Although there can't ever exist any 100% certainty, I absolutely prefer to trust every word by Nima than random rumors by Tommaso and I won't allow any conspiracy theorists to "work" on their purely speculative accusations in the comments. The model by the four authors accounting for the PAMELA and other data had to be constructed - which was somewhat non-trivial and couldn't be heard from the experimenters.

And the addition of supersymmetry was, on the contrary, very natural and the experimenters were not needed. Demanding supersymmetry is what a good physicist always tries to do when he or she sees unnaturally light scalar particles. And this addition often leads to spectacular results such as the lepton jets. I tell you it is what should be done; they were braver and have actually done so. ;-)

I know Nima too well to be certain that he can do much more non-trivial things than this simple, superficial homework for which he could share a Nobel prize. ;-)

String theory

The model proposed to match these experiments is a typical model that emerges from string theory, one with supersymmetry, preferrably gauge-mediated supersymmetry breaking, a hidden sector, and a quiver structure of matter. People - string phenomenologists and other phenomenologists - were just used to think that everything in the hidden sector had to be very heavy. There might be a loophole, with these light particles that are nevertheless hidden.

Obviously, the next step is to look at more detail what the model actually is and which compactifications are preferred, a natural next step which may lead to new, detailed predictions. There is already a paper out,
Towards realistic string vacua
by Conlon, Maharana, and Quevedo, in which it is claimed that the string-theoretical models with D-branes at singularities (like D3- and D7-branes at del Pezzo singularities: see e.g. our comments about the Verlinde-Wijnholt local models) generically contain the required hyperweak gauge group and could account for the ghost muon anomaly at the CDF detector.

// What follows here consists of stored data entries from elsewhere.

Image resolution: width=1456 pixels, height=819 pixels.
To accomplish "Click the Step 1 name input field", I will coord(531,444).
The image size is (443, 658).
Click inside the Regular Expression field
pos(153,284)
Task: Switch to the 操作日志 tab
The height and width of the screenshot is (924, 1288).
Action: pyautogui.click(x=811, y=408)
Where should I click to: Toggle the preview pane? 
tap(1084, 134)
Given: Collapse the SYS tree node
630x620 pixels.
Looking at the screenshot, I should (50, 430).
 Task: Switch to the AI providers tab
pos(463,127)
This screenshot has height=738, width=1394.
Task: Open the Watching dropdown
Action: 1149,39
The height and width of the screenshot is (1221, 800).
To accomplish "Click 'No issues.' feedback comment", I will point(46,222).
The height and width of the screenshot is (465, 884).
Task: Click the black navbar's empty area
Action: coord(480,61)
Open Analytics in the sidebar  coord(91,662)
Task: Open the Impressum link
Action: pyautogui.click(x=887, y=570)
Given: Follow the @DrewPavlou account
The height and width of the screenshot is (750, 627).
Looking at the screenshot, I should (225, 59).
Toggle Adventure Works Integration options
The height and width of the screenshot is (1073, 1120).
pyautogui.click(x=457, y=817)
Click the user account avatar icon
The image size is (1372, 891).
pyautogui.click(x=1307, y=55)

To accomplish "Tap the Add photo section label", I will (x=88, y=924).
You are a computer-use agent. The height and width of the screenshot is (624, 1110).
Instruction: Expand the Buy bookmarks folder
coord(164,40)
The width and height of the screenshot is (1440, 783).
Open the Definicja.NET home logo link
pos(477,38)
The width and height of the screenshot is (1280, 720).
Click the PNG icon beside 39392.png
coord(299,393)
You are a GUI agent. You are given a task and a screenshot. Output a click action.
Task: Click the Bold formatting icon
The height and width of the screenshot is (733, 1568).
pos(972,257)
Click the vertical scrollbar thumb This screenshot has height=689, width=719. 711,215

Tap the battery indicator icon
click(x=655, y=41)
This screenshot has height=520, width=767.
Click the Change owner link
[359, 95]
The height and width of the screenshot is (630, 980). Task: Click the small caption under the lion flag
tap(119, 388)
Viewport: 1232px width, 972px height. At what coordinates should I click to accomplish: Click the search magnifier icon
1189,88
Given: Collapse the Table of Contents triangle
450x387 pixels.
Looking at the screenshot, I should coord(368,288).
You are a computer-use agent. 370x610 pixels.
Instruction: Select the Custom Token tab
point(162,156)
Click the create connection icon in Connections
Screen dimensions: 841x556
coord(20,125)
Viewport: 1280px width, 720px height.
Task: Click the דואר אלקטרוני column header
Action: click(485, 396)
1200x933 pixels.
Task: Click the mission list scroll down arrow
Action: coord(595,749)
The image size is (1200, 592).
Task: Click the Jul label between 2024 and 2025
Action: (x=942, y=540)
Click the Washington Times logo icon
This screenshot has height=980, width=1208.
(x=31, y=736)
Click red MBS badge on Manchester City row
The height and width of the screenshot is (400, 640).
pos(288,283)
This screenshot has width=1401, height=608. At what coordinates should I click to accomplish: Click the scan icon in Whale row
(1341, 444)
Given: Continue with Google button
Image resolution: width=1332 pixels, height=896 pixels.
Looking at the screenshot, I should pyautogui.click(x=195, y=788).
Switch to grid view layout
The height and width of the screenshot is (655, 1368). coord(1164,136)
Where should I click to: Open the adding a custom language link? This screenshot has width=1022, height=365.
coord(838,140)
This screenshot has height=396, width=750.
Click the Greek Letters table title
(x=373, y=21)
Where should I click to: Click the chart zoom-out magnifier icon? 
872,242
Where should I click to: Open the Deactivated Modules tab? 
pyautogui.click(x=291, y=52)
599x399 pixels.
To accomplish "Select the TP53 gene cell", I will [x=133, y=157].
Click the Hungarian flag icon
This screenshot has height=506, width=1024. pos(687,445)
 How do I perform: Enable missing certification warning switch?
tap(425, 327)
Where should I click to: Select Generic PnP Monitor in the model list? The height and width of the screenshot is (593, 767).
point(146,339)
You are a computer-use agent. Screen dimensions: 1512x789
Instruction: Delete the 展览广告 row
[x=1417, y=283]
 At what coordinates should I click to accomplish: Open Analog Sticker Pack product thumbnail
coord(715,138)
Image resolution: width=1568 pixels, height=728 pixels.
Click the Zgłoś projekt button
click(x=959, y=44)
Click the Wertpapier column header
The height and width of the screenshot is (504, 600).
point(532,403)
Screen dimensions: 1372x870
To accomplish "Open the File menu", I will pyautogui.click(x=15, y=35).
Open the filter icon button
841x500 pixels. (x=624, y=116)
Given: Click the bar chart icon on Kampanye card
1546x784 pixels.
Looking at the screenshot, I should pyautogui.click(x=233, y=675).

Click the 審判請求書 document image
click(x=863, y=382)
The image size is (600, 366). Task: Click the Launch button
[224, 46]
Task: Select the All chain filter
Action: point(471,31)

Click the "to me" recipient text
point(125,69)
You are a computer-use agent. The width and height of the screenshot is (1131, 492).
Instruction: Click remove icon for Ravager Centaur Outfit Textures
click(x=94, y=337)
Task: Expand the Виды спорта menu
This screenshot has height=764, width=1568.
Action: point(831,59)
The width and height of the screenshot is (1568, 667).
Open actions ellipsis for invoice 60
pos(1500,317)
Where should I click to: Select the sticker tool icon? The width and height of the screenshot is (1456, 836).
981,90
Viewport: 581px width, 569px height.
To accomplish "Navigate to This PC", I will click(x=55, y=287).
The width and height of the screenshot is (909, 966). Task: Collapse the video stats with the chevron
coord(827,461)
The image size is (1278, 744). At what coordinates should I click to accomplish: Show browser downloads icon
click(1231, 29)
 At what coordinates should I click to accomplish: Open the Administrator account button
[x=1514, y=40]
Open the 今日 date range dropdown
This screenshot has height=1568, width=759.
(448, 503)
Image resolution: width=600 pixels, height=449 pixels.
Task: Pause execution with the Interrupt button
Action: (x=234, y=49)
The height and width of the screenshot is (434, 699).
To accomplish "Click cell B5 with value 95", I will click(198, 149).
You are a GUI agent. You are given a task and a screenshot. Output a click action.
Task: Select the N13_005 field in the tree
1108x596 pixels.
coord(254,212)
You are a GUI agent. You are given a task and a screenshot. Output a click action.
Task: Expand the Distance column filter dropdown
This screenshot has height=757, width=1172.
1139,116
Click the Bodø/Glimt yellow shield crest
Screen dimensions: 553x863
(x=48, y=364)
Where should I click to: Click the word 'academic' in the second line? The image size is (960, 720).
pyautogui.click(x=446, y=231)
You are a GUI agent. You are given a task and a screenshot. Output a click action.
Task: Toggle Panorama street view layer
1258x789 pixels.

If this model or a similar model is correct, the MSSM should be observable at the LHC and I should also be going to win a USD 10,000 bet against Jester who doesn't believe SUSY. All the opponents of supersymmetry and perhaps string theory may be splashed into a toilet sooner or later - by a proof that they've been feeding their listeners by excrements for decades. But there is still this "if".

#### snail feedback (3) :

I have not idea what it is, but I would expect it to be the main decay product of the Upsilon boson.

The sum of hadronic and leptonic decay widths for Upsilon (and for B) fails to meet the values expected from usual approximations (spectator quark for B, quintic on the mass, and the Z mistery line, cubic, for Upsilon).

This is really interesting. I hope that it is in fact a dark matter interaction, although I get the feeling it is something much more mundane.